Critical Factors Driving the AI Research in Medical Imaging
By MedTech Outlook | Wednesday, June 26, 2019
The medical imaging community is defining AI use cases for radiologists, data scientists, researchers, and developers to improve patient care.
FREMONT, CA: According to a report in the Journal of the American College of Radiology, implementing radiology artificial intelligence (AI) technology for routine clinical procedures require four essential considerations: data sharing methods, structured use cases, monitoring and validation tools, and new data elements and standards. Thus the key to actualizing AI-driven clinical practice needs to have a mobile ecosystem where the radiologists, developers, researchers, and regulatory bodies can share the platform and contribute toward the promotion of the practical application of AI researches.

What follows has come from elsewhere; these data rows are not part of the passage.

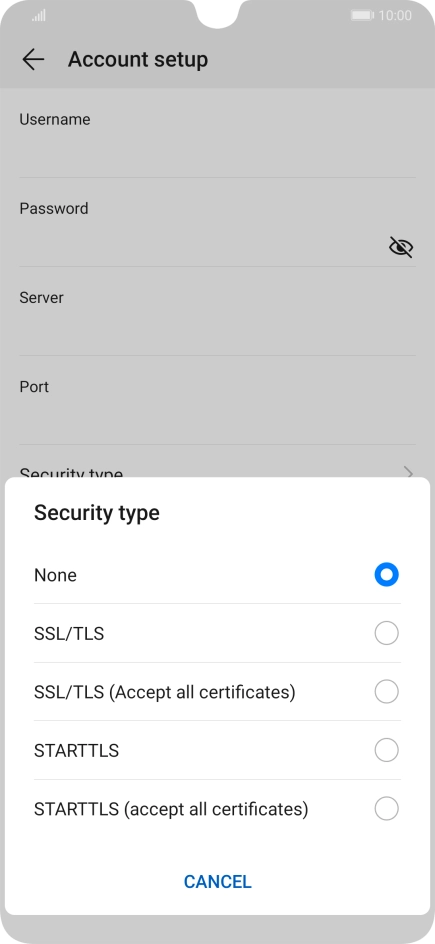Viewport: 435px width, 944px height.
Task: Select the SSL/TLS radio button
Action: (386, 633)
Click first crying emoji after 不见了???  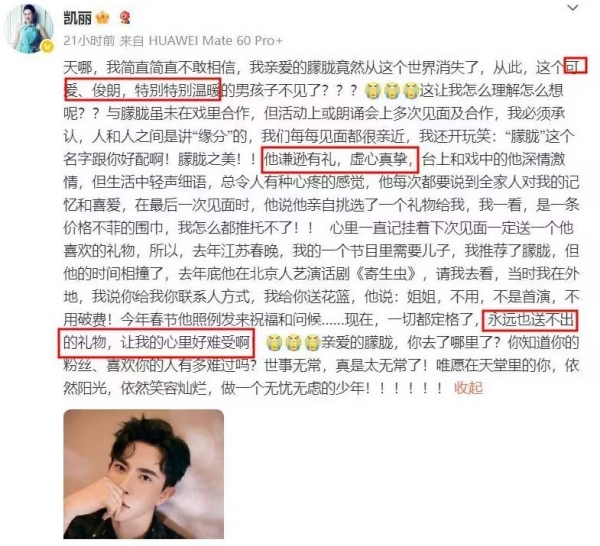click(x=372, y=91)
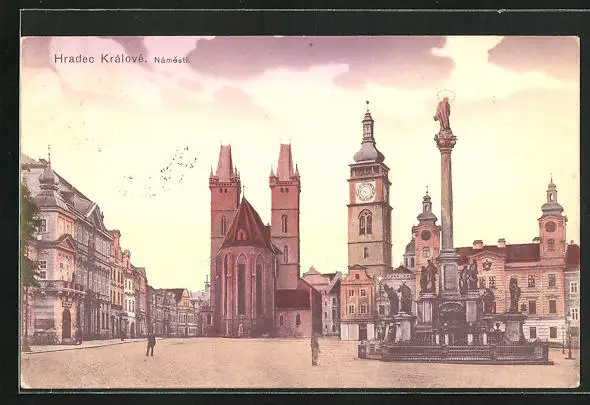Click the street lamp at far right

click(x=569, y=336)
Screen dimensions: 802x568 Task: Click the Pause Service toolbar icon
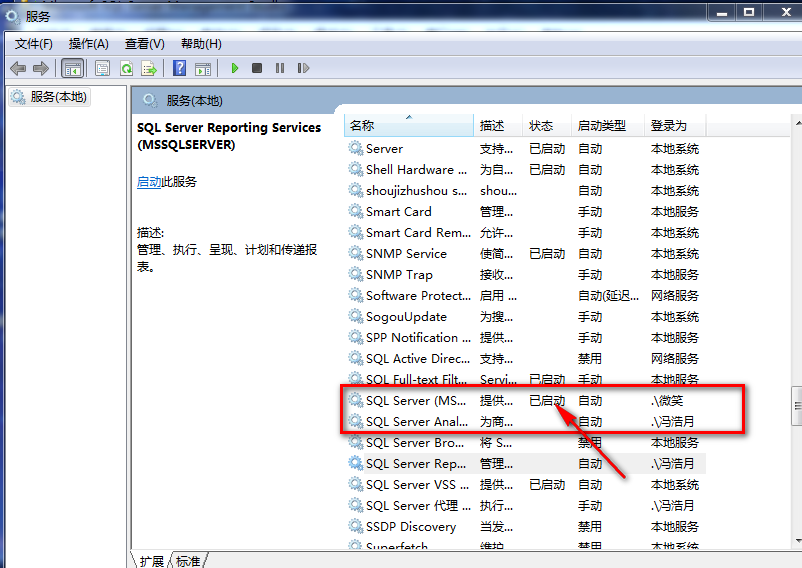tap(279, 68)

Based on an initial medical imaging AI roadmap published on radiology, the authors have stressed upon four critical translational research priorities:
• Encouraging data sharing to promote the training and testing of AI algorithms will enable the implementation of these algorithms across clinical practices.
• Developing structured use cases to portray the clinical challenges where AI can contribute.

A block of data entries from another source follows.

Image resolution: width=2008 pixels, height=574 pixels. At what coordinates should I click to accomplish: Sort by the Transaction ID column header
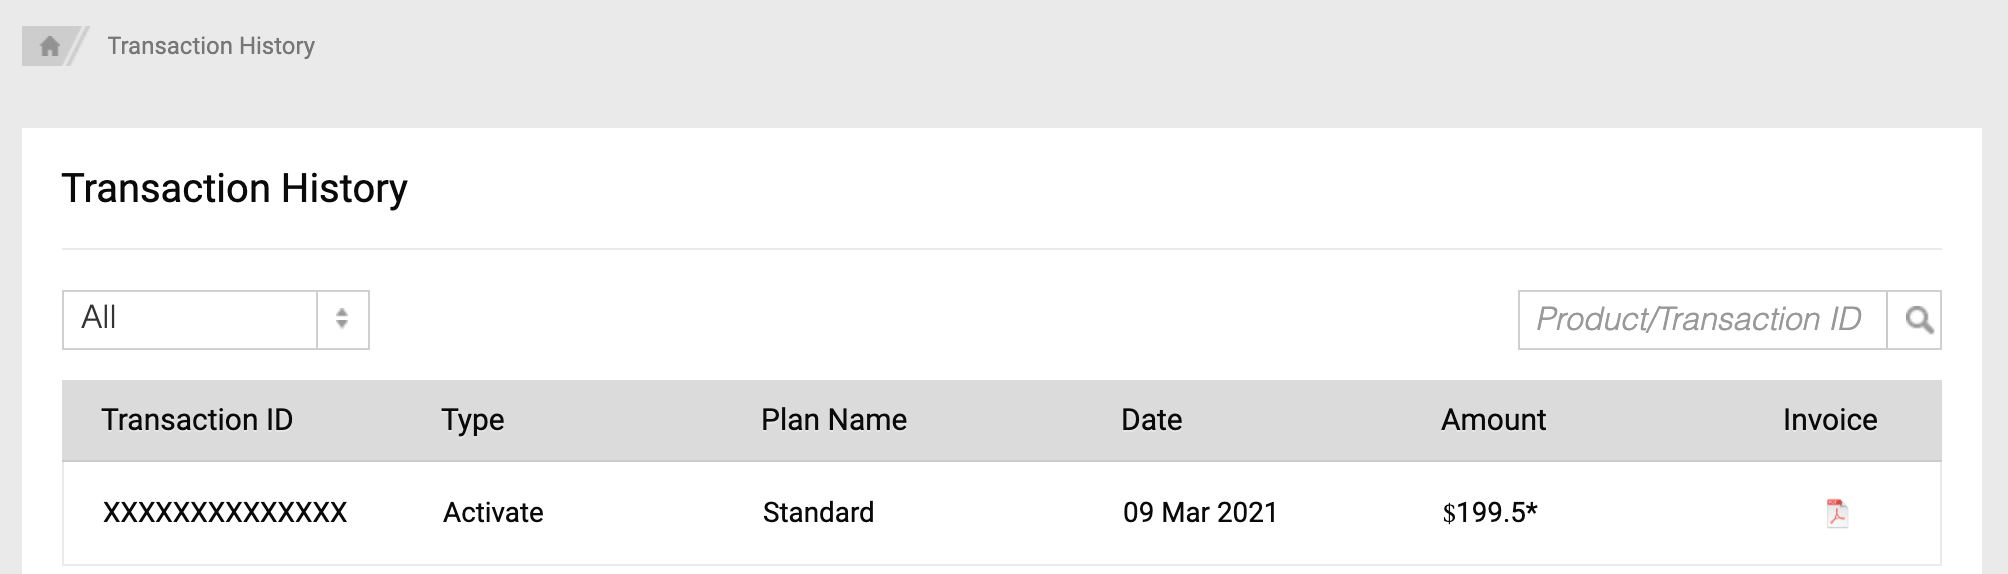(x=197, y=420)
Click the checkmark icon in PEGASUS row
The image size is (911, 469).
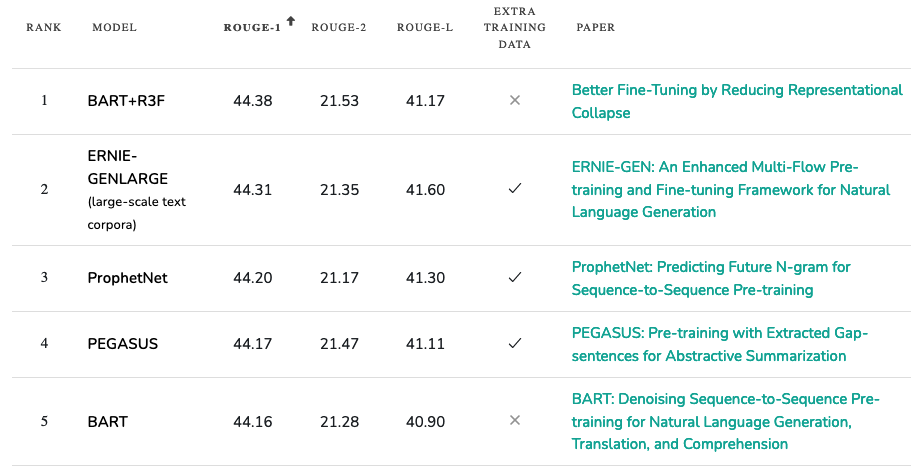coord(514,343)
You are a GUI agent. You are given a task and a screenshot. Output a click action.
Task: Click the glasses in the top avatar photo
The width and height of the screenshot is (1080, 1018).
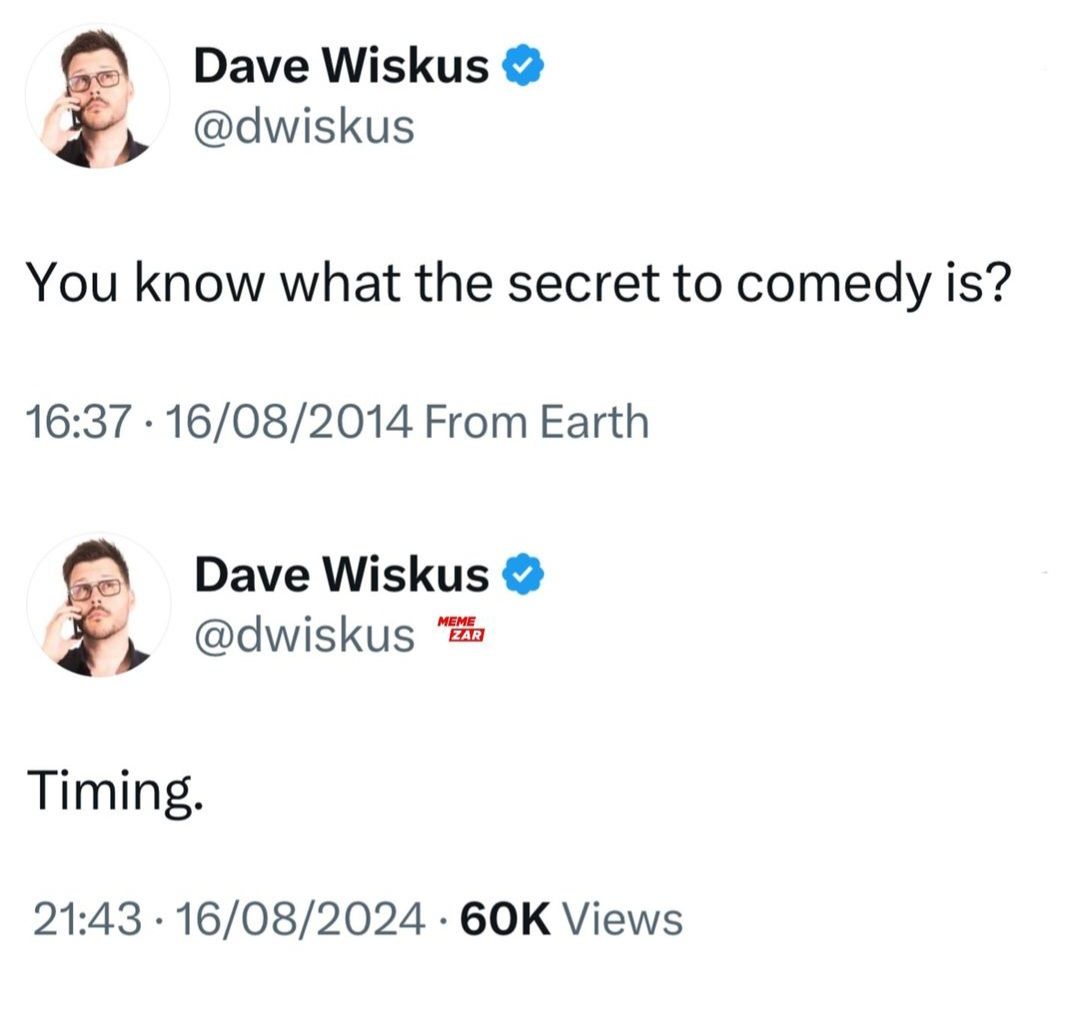coord(94,80)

• Focusing on Standardized tools for monitoring and validating the efficiency of AI algorithms in clinical procedures to achieve regulatory requirements.

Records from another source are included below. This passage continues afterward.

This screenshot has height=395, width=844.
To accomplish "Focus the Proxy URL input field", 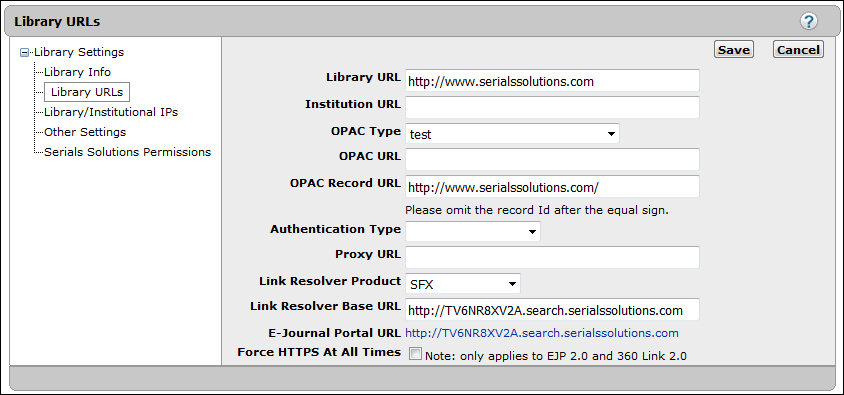I will (x=552, y=257).
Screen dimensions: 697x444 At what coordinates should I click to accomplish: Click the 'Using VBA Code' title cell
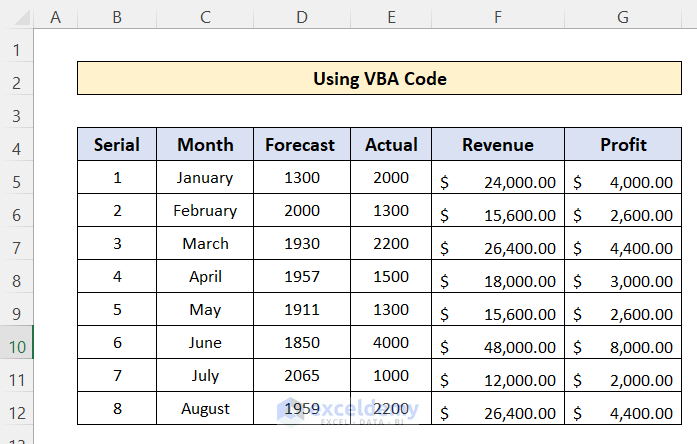(x=380, y=79)
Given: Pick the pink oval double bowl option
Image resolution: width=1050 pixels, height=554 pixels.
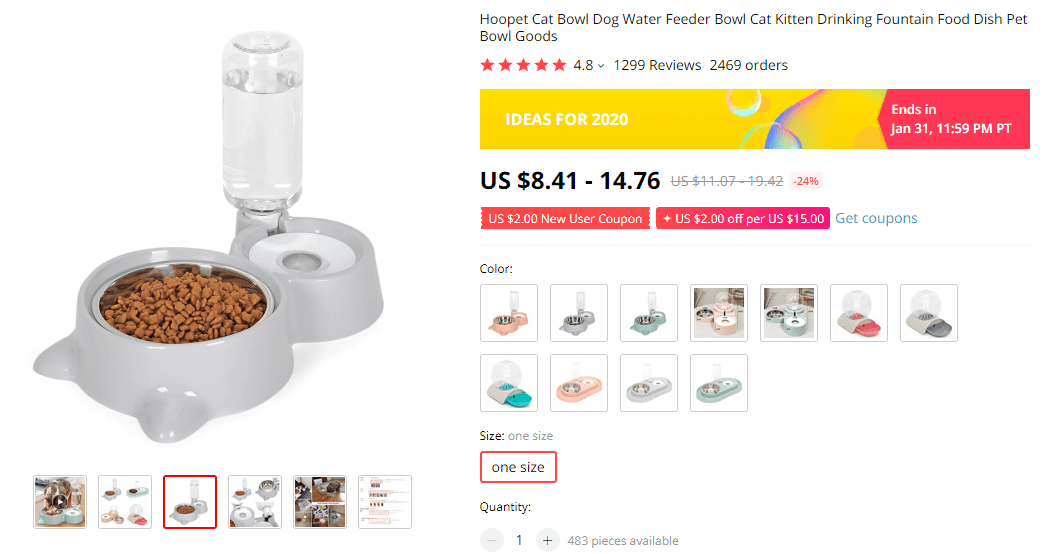Looking at the screenshot, I should click(x=579, y=383).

• Designing standards and common data elements for the seamless integration of AI-driven technologies with the existing clinical systems.
While defining and prioritizing AI use cases, it is critical that the medical imaging community has a clear view on what is essential to radiology and how the researchers and developers can contribute to improving the existing systems. The advancements must reflect in the everyday workflow.
Adoption of standardized inputs will enable the algorithms to function on the modality, in the cloud or a local server. Further, application programming interfaces (APIs) can be developed as per these standardized inputs to integrate AI into a system. Moreover, specifications for data in the structured use cases can be collected to convey the developer about the performance of the algorithms in the actual clinical processes.
The use case specifications or the algorithms can later be refined based on the performance variations across various patient populations, with respect to different manufacturers, or with different protocols of acquisition.